What the task asks: Starting at the line that contains "Click the list icon on the Settings tab" and continuing through the end of the material, both included, substitute "Green" for "Red" and leave everything else unchanged. Write out only those lines, with the pictures omitted.

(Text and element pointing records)
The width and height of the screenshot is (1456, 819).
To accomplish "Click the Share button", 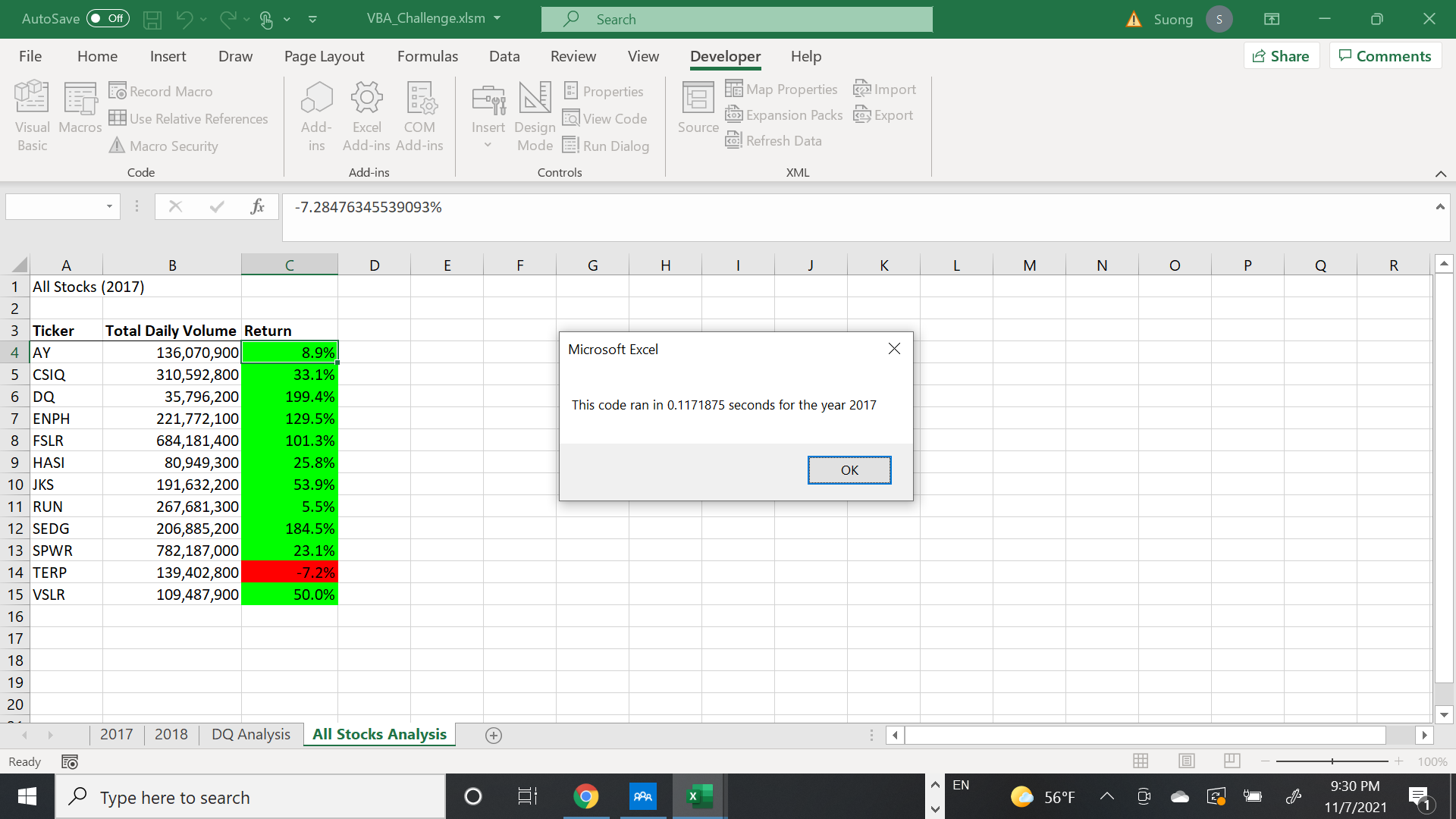I will (x=1282, y=56).
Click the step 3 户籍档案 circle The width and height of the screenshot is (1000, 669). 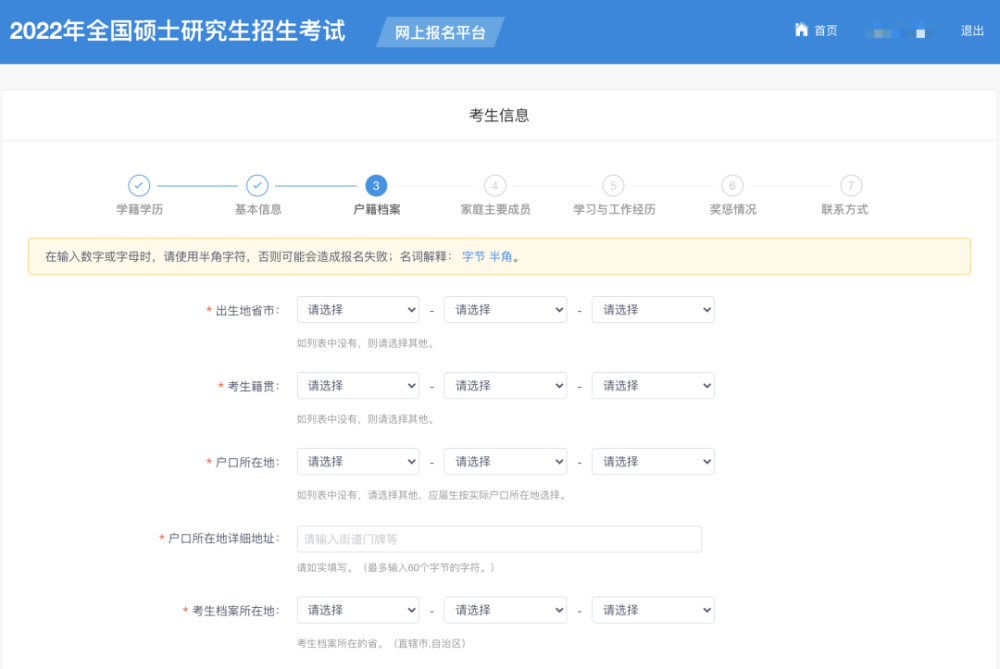pos(376,186)
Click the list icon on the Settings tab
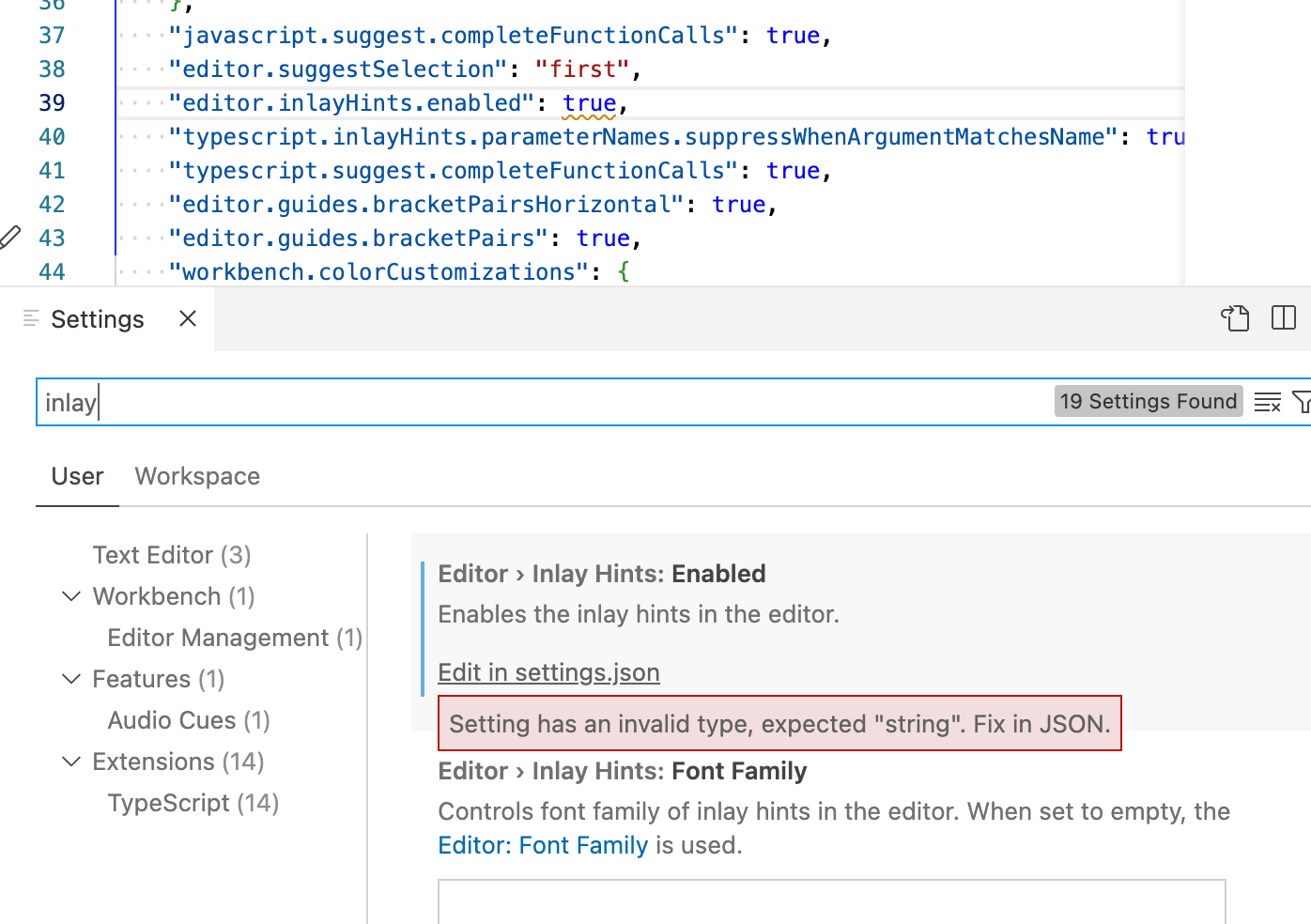The image size is (1311, 924). pyautogui.click(x=28, y=318)
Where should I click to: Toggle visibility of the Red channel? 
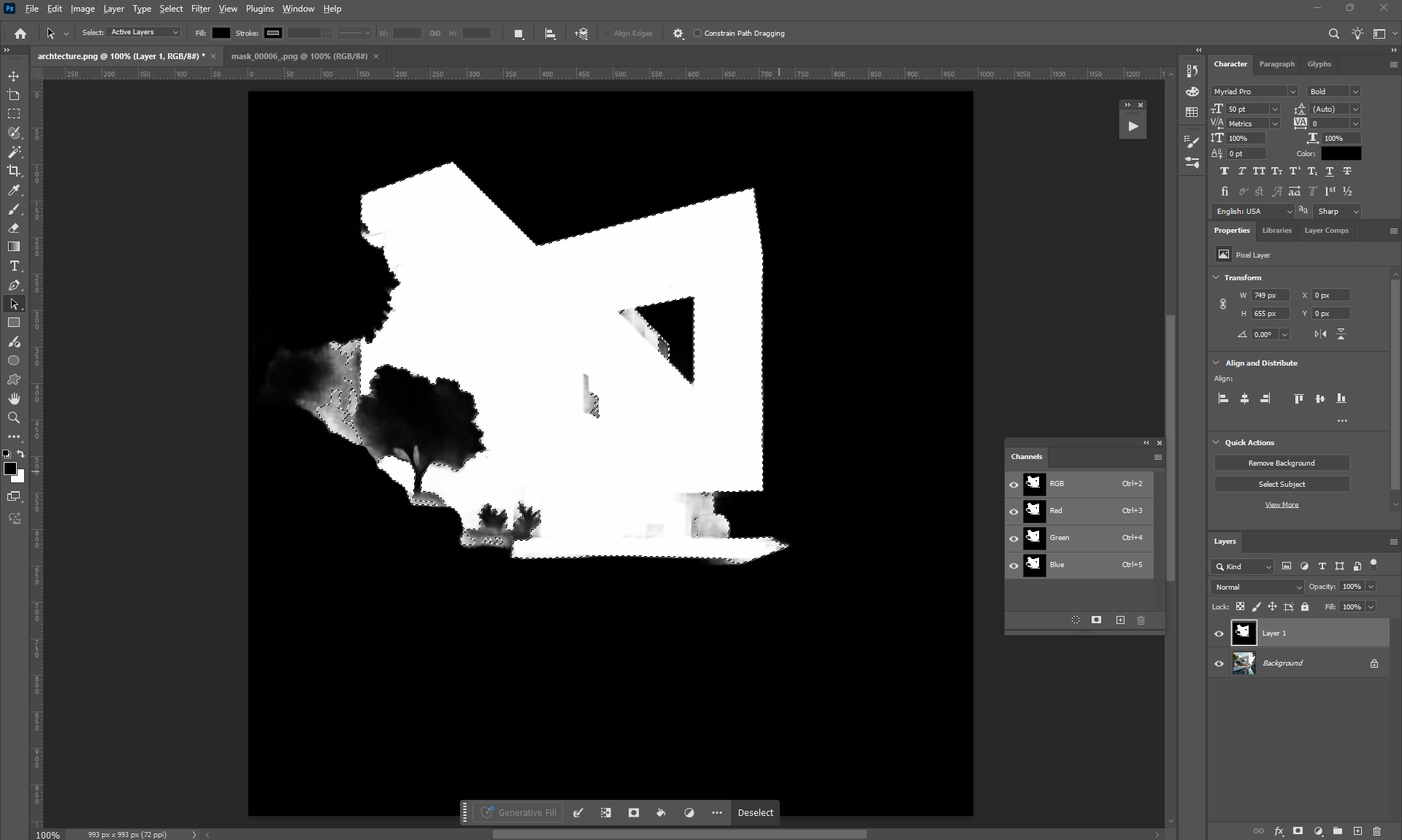click(1014, 511)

Expected answer:
Click the list icon on the Settings tab
The image size is (1311, 924). pyautogui.click(x=28, y=318)
Where should I click to: Toggle visibility of the Green channel? 
click(1014, 511)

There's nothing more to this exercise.